車イスの使い方を認知症の利用者に繰り返し熱心に教えるのをメモしつつ、助手席で昼寝をする横顔を見ては呆れ、カビたシャワーチェアにハイターを振りかけるのを手伝い、一人暮らしの止めどない電話を聞いているふりして他の仕事をしているのを横目に見て、感心したり、呆れたりしながら、月日は過ぎていった。

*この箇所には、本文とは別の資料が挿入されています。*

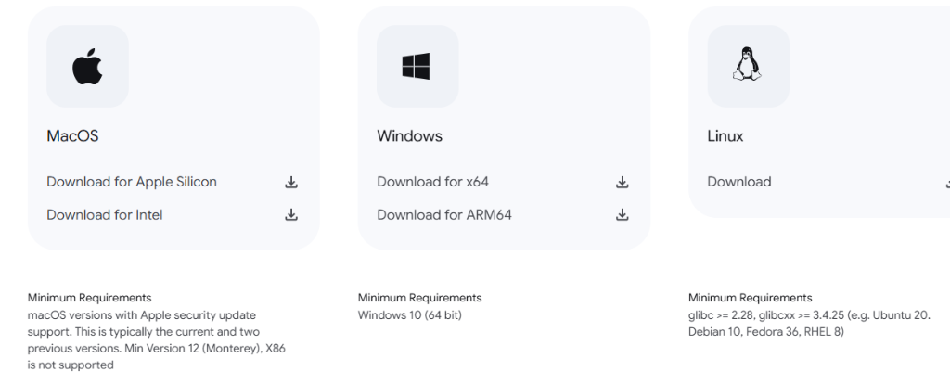The image size is (950, 384).
Task: Click the Linux card heading
Action: (725, 136)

年末を目前に控えたある日、いつも定時一分前に出社して、定時の6時1分過ぎに帰っていく真木が、6時半を回っても珍しくパソコンの前から席を立とうとしないので、一応聞いてみた。
「あの、何かすることありますか」
サービス計画書でも作成しているのかと覗き込むと、パチスロの動画を見ていた。
「ああ。7時から担会入っててよ。帰ってていいよ」
「たんかい?」
「担当者会議」
向かい側に座っていた金原が顔をあげる。
「利用者さんに関わっているサービス事業所が、一同に介して、ケアマネを中心に、介護保険での利用を確認し合う会議ってこと。まだ参加したことなかったっけ」
「あ、はい」
「担会が重なる月末はオムツ配送に回ってるからな~」
目が疲れたのか、真木は手でゴシゴシと擦っている。
「勉強になるからついて行ってみたら?予定がなければだけど。一応うちの会社、残業代はきちんと出るしさ」
金原が勧める。
真木を見ると、
「来てもいーけど、なかなか癖のある家族だぞ。それでもいいなら」
「あ、はい!お願いしーーー」
言い終わる前に黒いファイルが飛んできた。
「利用者は、畠山佳子さん、93歳。平日のデイサービス利用と、土日は朝、昼、夕にヘルパーが入っている。朝夕の訪問介護は毎日。用具は2モーターベッドと床ずれ予防マットレス、介助式車イス、外階段に2650のスロープ」
ファイルを捲りながら必死に情報を頭に入れる。
「今日はショートステイ追加の会議。デイが無い土日は全部ショートに入れたいらしい」
「全部、ですか…」
「そー。全部」
悲しいことにそういう家は意外に多い。昔と違って単世帯が多くなってきたことと、若い世代が夫婦共に定年まで働く場合が増えているため、家族に介護が出来ないのだ。
珍しくはない。わかってはいても、いざその現実を目の当たりにすると、頭にくる。
九石は誰にも気づかれないように、小さくため息をついた。